[EXTRACTED DATA start]

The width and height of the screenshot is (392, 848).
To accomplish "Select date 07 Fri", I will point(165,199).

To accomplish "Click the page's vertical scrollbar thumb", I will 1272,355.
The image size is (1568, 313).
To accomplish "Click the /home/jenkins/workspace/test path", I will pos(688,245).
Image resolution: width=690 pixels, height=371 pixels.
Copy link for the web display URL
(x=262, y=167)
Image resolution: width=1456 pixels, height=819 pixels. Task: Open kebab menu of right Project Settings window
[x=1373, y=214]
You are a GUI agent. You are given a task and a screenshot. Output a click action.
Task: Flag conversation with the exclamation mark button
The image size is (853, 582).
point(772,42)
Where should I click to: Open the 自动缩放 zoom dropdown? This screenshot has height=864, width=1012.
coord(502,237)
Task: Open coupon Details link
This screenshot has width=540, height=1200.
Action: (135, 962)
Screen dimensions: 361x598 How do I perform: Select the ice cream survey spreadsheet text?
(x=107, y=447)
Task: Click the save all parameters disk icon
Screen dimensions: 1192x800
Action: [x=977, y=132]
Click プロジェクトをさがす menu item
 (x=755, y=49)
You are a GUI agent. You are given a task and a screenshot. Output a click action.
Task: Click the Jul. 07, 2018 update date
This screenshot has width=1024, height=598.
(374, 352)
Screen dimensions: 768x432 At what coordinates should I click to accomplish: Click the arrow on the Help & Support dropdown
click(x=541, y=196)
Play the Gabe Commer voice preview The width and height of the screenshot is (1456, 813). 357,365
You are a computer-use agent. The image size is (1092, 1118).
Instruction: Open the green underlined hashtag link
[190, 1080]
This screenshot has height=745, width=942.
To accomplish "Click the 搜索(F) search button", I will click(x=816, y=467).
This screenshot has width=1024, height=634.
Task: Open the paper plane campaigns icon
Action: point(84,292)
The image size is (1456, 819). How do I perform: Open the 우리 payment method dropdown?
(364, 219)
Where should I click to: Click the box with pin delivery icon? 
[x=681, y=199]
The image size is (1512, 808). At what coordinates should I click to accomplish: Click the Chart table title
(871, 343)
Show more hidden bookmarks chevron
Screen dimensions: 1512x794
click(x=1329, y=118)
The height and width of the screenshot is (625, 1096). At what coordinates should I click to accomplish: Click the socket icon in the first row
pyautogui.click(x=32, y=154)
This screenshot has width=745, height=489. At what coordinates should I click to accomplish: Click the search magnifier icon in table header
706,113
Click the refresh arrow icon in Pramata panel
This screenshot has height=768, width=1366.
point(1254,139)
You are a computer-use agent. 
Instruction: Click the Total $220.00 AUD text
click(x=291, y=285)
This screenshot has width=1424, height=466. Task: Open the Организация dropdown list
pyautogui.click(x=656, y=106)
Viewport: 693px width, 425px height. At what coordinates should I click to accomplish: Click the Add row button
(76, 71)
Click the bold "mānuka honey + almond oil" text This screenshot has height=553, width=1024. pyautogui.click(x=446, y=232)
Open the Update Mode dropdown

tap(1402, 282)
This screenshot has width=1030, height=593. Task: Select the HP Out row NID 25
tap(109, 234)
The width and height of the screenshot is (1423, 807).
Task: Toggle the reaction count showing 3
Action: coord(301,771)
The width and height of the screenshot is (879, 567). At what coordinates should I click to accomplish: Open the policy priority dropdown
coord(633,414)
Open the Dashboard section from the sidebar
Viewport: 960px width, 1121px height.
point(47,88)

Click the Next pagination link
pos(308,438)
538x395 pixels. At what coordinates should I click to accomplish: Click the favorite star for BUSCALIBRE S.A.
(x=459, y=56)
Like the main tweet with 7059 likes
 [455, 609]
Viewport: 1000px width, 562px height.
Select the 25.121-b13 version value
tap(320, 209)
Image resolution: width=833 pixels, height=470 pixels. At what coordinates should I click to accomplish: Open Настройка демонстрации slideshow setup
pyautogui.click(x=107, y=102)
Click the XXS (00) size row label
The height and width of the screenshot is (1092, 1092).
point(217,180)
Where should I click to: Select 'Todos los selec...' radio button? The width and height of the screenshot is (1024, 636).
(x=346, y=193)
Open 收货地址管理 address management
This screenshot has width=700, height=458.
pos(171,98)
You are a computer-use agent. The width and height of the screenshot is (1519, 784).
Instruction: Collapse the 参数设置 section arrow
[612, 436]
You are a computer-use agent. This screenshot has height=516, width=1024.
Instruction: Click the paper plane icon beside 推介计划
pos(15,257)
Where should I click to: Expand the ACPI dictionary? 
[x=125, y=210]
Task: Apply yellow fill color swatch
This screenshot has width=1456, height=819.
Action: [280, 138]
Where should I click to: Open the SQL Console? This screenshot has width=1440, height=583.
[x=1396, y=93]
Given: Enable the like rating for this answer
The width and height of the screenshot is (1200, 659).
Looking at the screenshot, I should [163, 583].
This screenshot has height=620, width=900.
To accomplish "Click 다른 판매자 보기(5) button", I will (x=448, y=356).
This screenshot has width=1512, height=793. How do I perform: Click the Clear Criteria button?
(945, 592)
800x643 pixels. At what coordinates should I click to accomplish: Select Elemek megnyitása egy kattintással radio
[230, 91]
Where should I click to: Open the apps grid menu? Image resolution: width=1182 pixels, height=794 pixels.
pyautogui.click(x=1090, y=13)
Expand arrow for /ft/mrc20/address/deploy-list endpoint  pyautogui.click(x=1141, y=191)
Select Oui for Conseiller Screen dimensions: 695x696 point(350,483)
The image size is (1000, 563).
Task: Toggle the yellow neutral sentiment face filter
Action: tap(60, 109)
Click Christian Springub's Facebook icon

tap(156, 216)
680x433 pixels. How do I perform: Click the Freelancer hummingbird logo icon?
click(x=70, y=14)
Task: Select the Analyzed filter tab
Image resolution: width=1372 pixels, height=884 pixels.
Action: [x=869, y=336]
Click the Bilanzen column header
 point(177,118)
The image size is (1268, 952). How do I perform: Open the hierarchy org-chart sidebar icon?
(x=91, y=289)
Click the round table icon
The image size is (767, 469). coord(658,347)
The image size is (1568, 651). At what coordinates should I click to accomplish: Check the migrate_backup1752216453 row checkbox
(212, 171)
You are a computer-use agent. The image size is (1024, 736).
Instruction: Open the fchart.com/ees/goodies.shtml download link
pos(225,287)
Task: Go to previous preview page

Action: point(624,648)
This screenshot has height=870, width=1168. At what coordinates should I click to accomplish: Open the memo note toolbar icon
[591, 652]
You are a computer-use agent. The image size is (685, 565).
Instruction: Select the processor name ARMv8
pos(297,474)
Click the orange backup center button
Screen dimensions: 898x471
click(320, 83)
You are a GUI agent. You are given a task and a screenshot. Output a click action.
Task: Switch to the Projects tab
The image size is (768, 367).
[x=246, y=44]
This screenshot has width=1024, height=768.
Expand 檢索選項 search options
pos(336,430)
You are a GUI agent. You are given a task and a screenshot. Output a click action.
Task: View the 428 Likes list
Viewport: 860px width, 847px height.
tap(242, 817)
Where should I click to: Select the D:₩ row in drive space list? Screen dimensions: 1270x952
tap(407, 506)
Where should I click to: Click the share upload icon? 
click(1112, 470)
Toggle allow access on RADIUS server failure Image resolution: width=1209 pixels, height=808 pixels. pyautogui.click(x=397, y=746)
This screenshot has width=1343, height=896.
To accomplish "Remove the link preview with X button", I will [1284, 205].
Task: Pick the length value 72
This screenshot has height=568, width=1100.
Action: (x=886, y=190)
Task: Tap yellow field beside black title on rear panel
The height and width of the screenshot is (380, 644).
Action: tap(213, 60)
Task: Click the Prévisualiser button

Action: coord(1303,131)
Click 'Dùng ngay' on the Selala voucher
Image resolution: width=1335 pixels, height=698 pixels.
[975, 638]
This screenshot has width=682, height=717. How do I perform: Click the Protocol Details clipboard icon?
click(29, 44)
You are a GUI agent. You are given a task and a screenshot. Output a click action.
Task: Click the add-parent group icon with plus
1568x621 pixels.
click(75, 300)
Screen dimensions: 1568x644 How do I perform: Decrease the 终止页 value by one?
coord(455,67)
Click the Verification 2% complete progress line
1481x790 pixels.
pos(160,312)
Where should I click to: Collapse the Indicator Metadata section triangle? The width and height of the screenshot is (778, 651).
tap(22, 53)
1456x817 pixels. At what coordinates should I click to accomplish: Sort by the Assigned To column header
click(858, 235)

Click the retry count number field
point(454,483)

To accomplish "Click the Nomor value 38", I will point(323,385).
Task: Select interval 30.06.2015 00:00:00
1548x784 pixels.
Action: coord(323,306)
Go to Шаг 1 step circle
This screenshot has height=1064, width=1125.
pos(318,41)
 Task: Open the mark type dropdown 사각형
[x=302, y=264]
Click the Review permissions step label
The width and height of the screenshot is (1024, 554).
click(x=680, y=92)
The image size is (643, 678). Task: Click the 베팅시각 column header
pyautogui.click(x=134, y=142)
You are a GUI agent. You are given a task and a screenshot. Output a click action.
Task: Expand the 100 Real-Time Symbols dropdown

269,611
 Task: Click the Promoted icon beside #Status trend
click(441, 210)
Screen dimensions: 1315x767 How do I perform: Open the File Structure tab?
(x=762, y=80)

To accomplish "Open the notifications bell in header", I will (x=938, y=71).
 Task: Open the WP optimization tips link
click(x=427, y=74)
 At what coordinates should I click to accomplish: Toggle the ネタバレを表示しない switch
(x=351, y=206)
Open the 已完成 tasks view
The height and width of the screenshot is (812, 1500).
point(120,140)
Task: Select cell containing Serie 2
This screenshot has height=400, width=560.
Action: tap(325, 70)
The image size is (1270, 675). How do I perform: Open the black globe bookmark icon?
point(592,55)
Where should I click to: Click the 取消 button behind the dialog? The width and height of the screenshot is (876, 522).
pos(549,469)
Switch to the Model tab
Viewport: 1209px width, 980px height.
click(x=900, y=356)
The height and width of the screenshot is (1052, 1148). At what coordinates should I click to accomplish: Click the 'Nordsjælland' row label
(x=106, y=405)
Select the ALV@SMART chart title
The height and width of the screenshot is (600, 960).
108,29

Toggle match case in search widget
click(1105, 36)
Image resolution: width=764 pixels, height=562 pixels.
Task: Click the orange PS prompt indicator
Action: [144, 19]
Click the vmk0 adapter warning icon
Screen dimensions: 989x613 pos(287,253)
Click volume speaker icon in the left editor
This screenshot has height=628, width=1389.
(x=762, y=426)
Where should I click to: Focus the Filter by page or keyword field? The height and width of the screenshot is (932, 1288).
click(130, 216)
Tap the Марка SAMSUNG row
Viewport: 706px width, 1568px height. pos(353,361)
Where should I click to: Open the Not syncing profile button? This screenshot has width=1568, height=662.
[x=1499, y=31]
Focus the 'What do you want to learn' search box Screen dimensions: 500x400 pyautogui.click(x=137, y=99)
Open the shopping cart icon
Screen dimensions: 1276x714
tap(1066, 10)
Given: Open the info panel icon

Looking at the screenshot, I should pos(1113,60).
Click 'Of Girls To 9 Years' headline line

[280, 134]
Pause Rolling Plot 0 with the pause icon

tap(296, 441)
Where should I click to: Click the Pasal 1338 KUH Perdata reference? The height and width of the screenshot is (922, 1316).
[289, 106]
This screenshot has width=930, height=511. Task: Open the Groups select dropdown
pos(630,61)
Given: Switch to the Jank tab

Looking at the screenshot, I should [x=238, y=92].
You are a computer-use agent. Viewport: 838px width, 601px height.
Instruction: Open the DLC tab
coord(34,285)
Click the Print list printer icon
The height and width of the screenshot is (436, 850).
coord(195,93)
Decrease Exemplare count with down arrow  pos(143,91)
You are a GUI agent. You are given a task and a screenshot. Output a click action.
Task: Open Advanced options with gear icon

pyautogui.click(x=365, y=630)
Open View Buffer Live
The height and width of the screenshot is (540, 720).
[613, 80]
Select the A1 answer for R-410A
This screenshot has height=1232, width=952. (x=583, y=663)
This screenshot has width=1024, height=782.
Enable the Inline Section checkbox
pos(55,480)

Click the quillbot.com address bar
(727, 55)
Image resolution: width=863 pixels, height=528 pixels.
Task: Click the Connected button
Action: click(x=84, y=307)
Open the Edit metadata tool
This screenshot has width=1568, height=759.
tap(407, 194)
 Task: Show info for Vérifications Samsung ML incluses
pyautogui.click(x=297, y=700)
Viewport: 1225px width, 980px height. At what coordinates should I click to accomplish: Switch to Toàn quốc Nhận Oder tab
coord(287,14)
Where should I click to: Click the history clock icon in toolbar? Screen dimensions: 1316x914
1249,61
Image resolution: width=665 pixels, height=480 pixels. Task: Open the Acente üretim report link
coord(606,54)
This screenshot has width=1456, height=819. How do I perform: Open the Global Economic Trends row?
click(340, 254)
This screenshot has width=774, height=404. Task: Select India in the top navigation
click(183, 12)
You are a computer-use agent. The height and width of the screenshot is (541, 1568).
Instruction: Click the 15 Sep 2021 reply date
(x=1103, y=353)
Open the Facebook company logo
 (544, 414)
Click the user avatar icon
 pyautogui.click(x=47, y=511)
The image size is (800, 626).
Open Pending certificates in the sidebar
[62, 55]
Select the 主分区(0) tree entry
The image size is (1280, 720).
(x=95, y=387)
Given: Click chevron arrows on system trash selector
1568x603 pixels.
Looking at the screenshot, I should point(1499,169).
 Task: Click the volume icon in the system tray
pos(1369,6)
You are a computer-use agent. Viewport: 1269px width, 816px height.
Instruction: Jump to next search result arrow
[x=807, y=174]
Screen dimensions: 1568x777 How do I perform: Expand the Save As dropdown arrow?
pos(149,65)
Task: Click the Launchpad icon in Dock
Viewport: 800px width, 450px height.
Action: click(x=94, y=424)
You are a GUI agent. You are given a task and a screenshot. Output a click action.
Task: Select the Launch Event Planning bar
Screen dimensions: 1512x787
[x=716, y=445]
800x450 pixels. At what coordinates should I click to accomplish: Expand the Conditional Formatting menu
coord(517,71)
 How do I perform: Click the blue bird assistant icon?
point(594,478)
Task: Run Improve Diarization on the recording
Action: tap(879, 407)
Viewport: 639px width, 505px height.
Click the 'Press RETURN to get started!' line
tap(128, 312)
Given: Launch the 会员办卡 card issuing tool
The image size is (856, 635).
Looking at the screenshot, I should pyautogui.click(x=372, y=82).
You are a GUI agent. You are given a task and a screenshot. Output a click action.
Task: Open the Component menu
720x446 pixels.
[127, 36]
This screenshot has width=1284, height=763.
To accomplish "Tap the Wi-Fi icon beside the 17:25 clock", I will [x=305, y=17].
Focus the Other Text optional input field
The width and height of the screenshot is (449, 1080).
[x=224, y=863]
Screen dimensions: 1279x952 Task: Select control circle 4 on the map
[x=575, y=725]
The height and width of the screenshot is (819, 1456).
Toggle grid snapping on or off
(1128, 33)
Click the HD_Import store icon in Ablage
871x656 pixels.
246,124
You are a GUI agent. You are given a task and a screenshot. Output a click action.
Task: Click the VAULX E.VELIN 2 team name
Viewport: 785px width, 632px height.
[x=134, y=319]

[EXTRACTED DATA end]

## [YOUR GOAL]
Extract each line of the material above that contains the word "yellow".

## [SOLUTION BELOW]
Task: Apply yellow fill color swatch
Task: Toggle the yellow neutral sentiment face filter
Task: Tap yellow field beside black title on rear panel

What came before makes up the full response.